Multi-Graph Sessions
Secondary graphs can be loaded into an existing session:
from framework.monitoring import judge_graph, judge_goal
# Load health judge as secondary graph
await runtime.add_graph(
graph_id = "judge" ,
graph = judge_graph,
goal = judge_goal,
entry_points = { "health_check" : health_check_entry},
storage_subpath = "graphs/judge" , # Isolated storage
)
The judge operates in its own subdirectory:
sessions/session_20260206_143022_abc12345/
├── state.json # Primary worker state
├── conversations/ # Primary worker conversations
└── graphs/
└── judge/
├── sessions/ # Judge sessions
└── runtime_logs/ # Judge logs
Best Practices
Session IDs Use the generated session ID format.
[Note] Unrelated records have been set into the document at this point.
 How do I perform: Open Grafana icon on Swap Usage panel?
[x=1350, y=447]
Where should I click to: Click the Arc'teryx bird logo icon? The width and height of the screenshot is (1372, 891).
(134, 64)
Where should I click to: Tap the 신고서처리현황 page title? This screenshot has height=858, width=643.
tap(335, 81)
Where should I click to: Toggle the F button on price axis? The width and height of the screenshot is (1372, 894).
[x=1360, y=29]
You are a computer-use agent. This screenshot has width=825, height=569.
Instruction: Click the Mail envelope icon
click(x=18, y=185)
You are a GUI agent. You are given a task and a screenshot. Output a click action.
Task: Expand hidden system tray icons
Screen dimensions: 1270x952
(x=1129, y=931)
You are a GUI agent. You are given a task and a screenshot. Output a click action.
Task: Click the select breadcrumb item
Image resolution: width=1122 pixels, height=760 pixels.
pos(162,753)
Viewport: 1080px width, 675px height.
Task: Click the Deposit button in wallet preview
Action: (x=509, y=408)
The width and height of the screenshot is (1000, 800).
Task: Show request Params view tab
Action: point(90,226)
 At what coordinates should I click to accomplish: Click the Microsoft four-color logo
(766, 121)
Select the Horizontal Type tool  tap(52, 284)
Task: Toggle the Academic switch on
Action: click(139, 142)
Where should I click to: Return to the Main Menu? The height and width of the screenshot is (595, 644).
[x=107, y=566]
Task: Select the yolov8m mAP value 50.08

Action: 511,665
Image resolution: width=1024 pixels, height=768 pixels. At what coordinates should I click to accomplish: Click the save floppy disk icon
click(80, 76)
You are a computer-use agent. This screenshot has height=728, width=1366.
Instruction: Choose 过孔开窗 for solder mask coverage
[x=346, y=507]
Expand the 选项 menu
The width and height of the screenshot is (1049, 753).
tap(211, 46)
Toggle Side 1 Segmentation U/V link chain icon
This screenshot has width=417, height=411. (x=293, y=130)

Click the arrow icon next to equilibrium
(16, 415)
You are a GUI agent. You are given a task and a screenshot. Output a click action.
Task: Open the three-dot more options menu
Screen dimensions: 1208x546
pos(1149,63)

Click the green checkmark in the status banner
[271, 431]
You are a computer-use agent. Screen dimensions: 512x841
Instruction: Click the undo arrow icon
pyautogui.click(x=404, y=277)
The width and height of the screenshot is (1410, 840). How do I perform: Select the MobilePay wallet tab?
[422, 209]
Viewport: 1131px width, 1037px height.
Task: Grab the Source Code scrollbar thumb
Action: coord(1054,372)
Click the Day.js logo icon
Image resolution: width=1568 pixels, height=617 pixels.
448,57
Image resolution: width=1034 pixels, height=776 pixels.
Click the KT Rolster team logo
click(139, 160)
It embeds timestamp for easy sorting and debugging.
State Updates State is written atomically on pause, completion, or failure. Don’t rely on intermediate writes.
Memory Size Keep memory lean. Store large data in artifacts/ and reference by key.
Shared Sessions Use isolation_level="shared" carefully. Multiple entry points mutating shared memory can race.